NEW YORK, NY.- “Seven Brides for Seven Brothers” features a central plot twist that makes the story problematic for contemporary audiences: A group of ill-mannered brothers kidnaps the women they have been eyeing.

The plot device goes back all the way to ancient times, when it was the theme of a Roman legend called “The Rape of the Sabine Women.” That story inspired paintings (Peter Paul Rubens, et al.), a short story (“The Sobbin’ Women”) and a 1954 musical film later adapted into a 1982 stage musical, which closed on Broadway three days after it opened.

Now, an effort to modernize the story to make it palatable for today’s theatergoers has landed in court.

The dispute centers on a version of the show that was staged in 2021 in St. Louis at the Muny, one of the nation’s biggest musical theater venues. For that staging, David Landay, the only one of the 1982 show’s four writers who is alive, added a prologue and revised the plot so that the women foil the kidnapping attempt but, bored with life in their small town, opt to flee voluntarily with their would-be abductors.

Landay hoped there would be more productions to breathe new life into a tired title.

But according to a lawsuit filed this week in the U.S. District Court for the Southern District of New York, the heirs of his deceased collaborators — Al Kasha, Lawrence Kasha and Joel Hirschhorn — would not agree to productions beyond the one at the Muny. Landay, represented by Lita Beth Wright, argues in the lawsuit that the heirs are breaching their contract with him by unreasonably withholding their consent.

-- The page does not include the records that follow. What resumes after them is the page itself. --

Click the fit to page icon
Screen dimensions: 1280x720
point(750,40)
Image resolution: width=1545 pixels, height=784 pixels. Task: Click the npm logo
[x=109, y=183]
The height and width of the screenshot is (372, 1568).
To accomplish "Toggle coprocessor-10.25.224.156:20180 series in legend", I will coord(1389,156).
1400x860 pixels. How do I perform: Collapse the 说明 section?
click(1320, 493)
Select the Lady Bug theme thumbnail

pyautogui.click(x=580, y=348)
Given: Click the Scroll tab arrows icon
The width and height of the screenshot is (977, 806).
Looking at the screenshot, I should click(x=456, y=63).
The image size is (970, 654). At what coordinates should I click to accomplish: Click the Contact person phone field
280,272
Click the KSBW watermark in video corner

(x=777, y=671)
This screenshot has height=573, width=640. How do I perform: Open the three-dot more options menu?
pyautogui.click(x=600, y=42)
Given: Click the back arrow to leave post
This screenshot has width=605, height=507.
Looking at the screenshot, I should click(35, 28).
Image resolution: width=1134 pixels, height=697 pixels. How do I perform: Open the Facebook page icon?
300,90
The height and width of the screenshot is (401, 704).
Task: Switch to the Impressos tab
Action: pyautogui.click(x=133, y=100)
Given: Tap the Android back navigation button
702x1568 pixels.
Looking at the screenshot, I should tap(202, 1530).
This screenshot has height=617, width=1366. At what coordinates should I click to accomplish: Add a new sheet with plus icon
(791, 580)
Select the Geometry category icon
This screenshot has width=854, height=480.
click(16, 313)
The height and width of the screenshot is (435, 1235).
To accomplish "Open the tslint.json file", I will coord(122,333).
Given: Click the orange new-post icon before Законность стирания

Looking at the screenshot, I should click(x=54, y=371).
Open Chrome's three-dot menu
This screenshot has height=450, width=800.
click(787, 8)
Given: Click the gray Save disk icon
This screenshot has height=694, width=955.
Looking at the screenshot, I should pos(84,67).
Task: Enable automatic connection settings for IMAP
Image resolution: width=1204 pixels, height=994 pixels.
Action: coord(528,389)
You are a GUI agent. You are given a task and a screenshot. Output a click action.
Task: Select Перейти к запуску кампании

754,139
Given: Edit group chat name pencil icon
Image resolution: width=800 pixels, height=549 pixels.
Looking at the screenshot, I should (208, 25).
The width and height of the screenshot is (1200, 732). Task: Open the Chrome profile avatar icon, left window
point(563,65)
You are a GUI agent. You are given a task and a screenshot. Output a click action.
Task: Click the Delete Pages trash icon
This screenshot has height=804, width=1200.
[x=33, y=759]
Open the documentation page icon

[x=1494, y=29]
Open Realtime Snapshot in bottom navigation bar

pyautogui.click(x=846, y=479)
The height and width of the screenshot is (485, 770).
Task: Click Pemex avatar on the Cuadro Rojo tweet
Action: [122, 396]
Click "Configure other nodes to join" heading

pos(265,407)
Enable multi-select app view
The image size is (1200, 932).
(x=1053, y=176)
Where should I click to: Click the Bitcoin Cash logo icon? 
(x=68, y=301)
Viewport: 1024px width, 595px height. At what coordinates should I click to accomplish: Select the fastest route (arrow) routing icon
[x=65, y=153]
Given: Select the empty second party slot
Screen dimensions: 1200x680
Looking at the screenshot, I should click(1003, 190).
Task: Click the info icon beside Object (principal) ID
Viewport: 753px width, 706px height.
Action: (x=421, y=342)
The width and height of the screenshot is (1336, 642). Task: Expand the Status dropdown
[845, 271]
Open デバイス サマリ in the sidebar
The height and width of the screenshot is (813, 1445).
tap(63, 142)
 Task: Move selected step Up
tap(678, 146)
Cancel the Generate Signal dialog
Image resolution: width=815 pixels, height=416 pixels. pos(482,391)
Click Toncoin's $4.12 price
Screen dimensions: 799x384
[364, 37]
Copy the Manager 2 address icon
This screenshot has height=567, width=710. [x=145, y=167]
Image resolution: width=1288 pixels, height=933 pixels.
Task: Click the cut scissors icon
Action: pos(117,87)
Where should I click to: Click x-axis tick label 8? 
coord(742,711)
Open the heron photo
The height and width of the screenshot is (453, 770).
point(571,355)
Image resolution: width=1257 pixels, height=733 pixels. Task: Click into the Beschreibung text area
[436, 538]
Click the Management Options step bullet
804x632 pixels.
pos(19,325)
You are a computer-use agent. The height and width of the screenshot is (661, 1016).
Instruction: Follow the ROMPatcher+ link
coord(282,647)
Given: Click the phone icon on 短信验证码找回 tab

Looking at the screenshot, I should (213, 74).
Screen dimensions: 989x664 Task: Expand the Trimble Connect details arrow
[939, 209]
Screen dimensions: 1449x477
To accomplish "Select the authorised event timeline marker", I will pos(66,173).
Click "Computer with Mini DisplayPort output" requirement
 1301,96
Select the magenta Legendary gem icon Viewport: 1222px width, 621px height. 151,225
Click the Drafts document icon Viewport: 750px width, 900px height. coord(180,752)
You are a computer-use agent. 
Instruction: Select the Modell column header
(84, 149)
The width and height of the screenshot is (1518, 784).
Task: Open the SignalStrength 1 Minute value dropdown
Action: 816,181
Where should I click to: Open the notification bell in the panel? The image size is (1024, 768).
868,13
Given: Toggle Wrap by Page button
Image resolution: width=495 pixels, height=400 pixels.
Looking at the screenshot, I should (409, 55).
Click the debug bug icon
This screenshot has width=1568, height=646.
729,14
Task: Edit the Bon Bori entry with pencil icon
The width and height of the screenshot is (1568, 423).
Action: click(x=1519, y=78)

Although it was a flop on Broadway, the original musical is admired by some for a few songs and its exuberant dance numbers. An outdoor production in London in 2015 received mostly positive reviews, although with qualifiers, like the one in The Standard: “some of the most dubious gender politics — and there’s a lot to choose from — in musical theater.”

So when Mike Isaacson, the Muny’s artistic director and executive producer, thought about staging the show during a pandemic summer (the Muny’s shows are outdoors), he was clear about the conditions. The story would have to be revised.

“The criteria I have is that if there’s a woman sitting there with her daughter, what is it that they’re receiving,” he said in an interview, adding that the female characters in the original version were “guileless and passive.”

He added: “It’s one of those shows that audiences love and have great affection for, but when you look at it, it’s really challenging to do now — in the original version, there are not a lot of good choices being made. The music is gorgeous, and the barn dancing is epic, and there’s a decent love story for the two leading characters, but it’s one of those shows that belongs to another era.”

In the lawsuit, Landay, who wrote the original book with Lawrence Kasha, is seeking at least $250,000 in damages as well as the right to pursue future productions of the revised version.

“Because of #MeToo it had become outdated,” he said in an interview. “Before that, it was done all over the world.” He added, “The version I came up with, now I want to get it out there so people can enjoy it.”

The defendants could not be reached for comment.